Bu yazıyı pazar günü yani seçim günü yazıyorum. Seçimden sonraki birkaç gün, biliyorum ki, hep seçimle ilgili konular konuşulur ve seçimle ilgili yazılar okunur. O nedenle bu yazının pek okunacağını sanmıyorum. Ama yazılarımı zaten okunma kaygısıyla değil de, hayata kendimce bir not düşebilme niyetiyle yazdığım için, okunup okunmamalarını çok da önemsemiyorum.

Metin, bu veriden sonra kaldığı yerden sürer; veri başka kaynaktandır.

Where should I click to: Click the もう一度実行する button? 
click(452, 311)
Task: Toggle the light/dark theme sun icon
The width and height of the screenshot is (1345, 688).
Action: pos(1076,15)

Siyasette aday olunan görevlerin ne kadar ağır olduklarını düşündüğümüzde, insanların bu koltuklara oturmaya yönelik isteklerini mantık çerçevesinde anlamak kolay değil. Aday olunan bu görevler büyük fedakarlıkları gerektirmekte. İnsan ömrünün göz açıp kapayana kadar geçen çok kısa bir süre olduğunu, dünyanın tamamının bile evrende bir toz tanesi kadar yer kaplamadığını, insanın kendisinin de kocaman bir ”hiç”den ibaret olduğunu düşünen bir zihin, kendisini kolaylıkla başka insanlar (ve hatta hayvanlar, böcekler, ağaçlar ve benzerleri) için feda edebilir. Huzuru başkaları için yaptığı bu fedakarlıkta arayabilir, bulabilir…

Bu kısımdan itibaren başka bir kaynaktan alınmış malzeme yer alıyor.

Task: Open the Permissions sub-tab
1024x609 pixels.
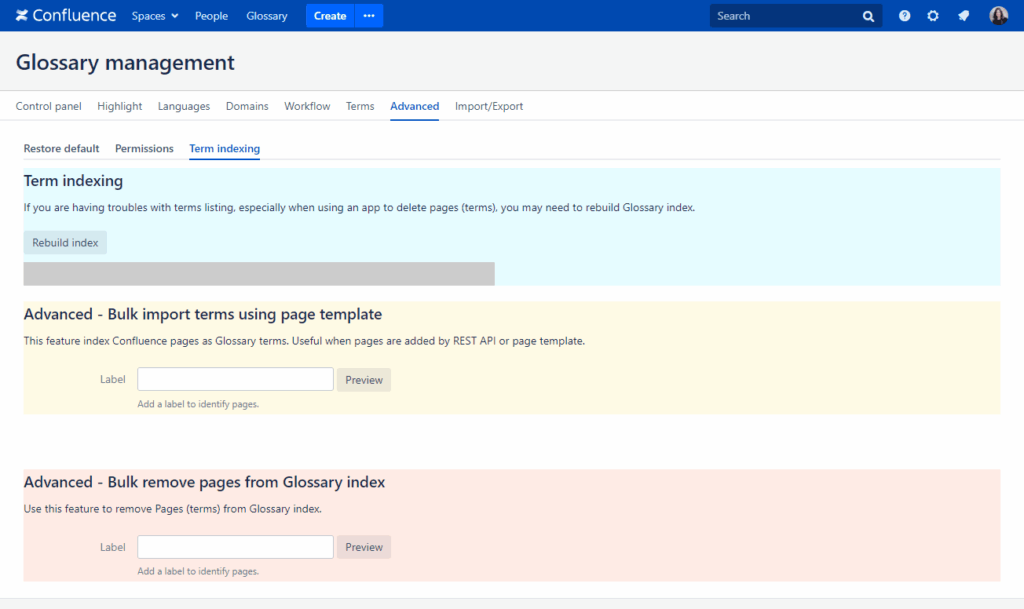Action: coord(144,148)
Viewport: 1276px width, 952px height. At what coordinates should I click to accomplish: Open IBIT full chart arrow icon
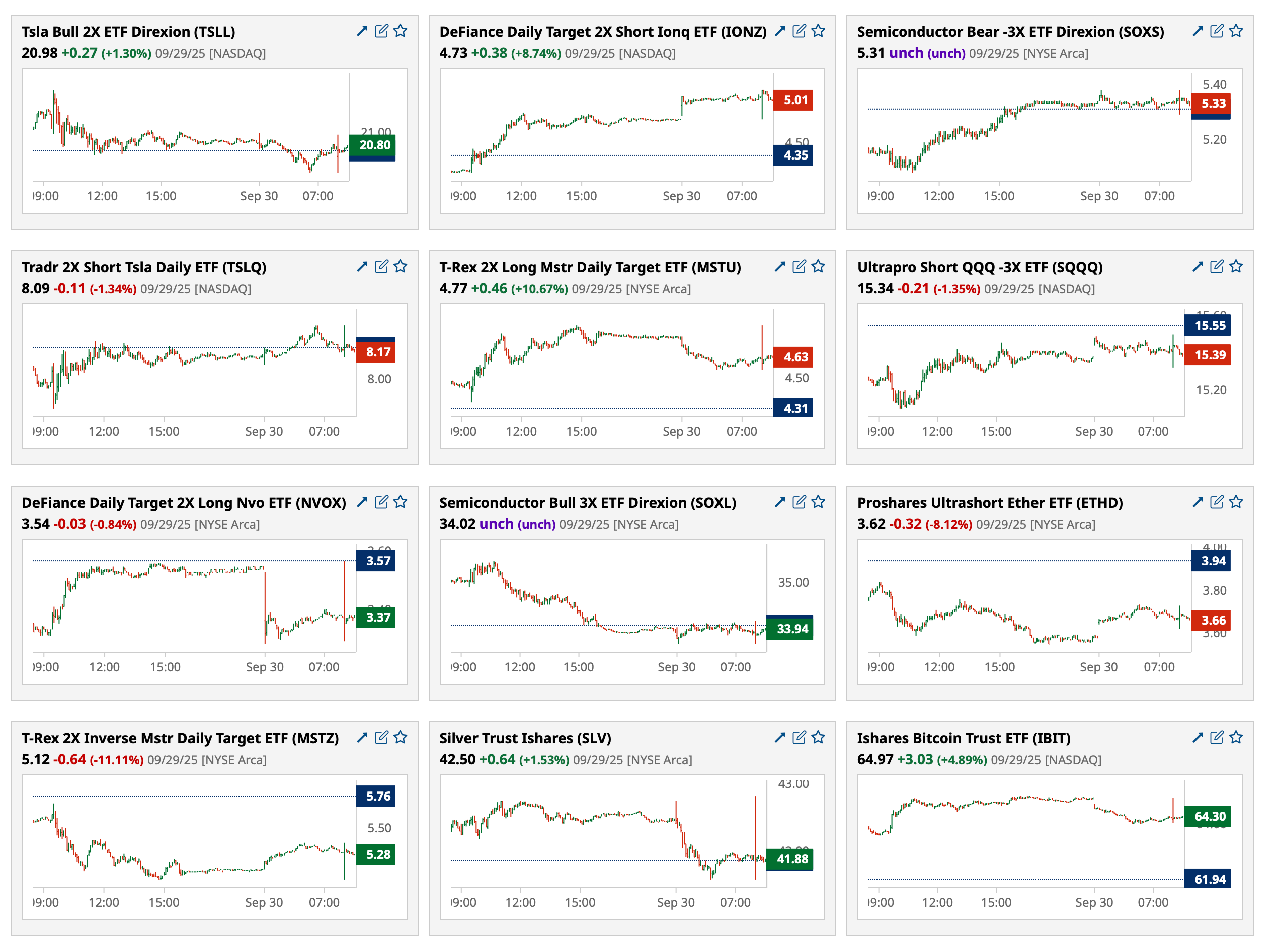(1198, 737)
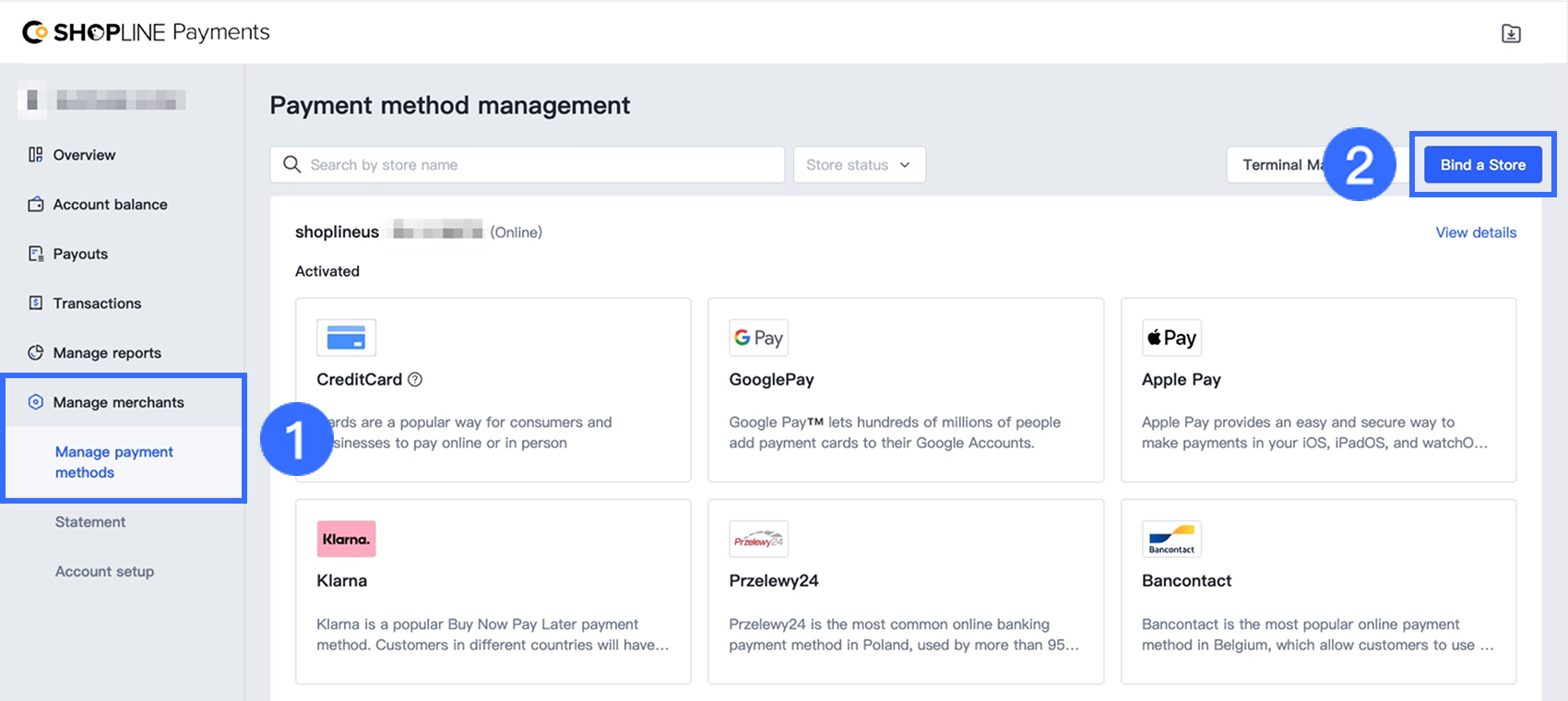Navigate to Transactions
This screenshot has width=1568, height=701.
click(x=97, y=303)
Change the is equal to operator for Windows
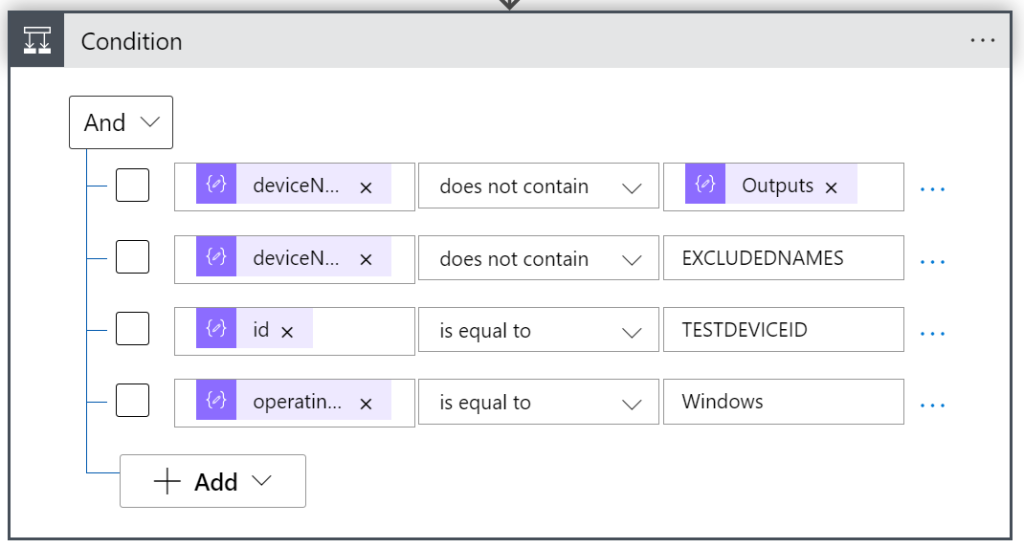1024x548 pixels. tap(539, 403)
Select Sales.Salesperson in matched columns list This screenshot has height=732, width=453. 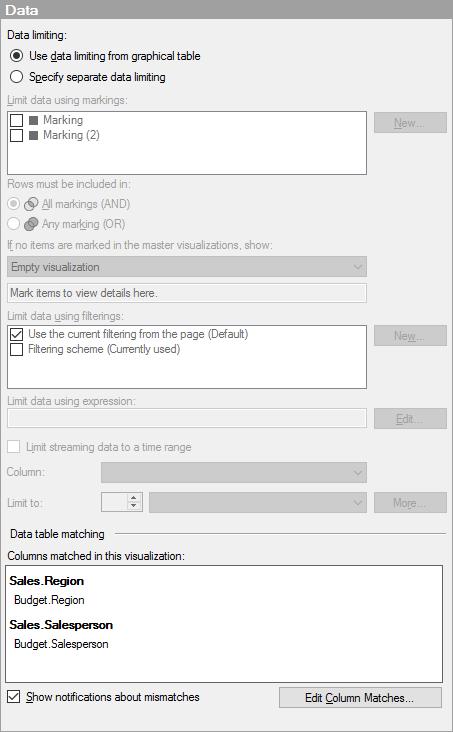point(61,625)
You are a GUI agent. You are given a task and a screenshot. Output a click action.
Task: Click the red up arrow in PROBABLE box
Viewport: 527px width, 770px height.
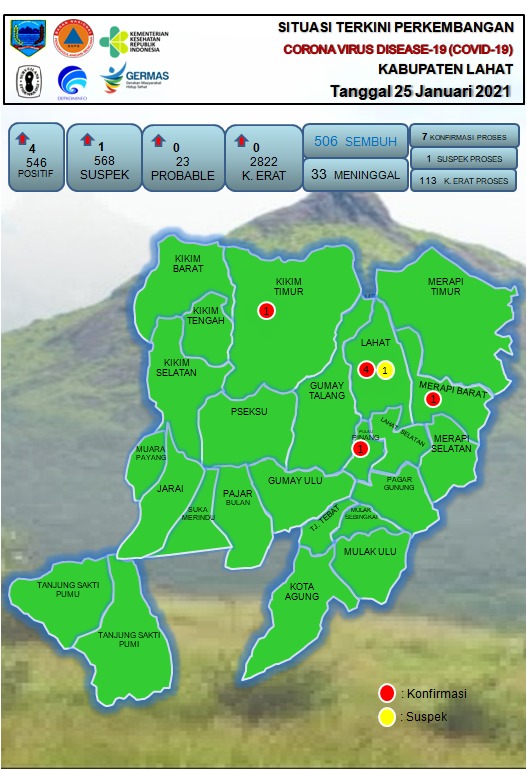point(158,140)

Böyle veya buna benzer bir bakış açısı, insanların yönetici olma istekleri üzerinde, tüm zamanlarda ve tüm coğrafyalarda ne kadar etkili olmuştur bilemiyorum. Bunun yerine bir ”güç” arayışının daha etkili olduğu kanaatindeyim. Mesela Cengiz Han‘ın ana motivasyonu, ‘ben zaten bir hiç’im, dolayısıyla hayatımı anlamlandırmak adına insanlığa hizmetkar olmaya kendimi adıyorum’ gibi bir düşünce değildir sanıyorum. Güç kavramı sürüngen beynimizin hayatta kalabilmemiz için cepheyi gitgide ileriye doğru kaydırarak bizi güvence altına alma isteği sanıyorum. Mümkünse de bu güvenceyi sonsuza kadar nasıl sürdürebileceği çabası, galiba…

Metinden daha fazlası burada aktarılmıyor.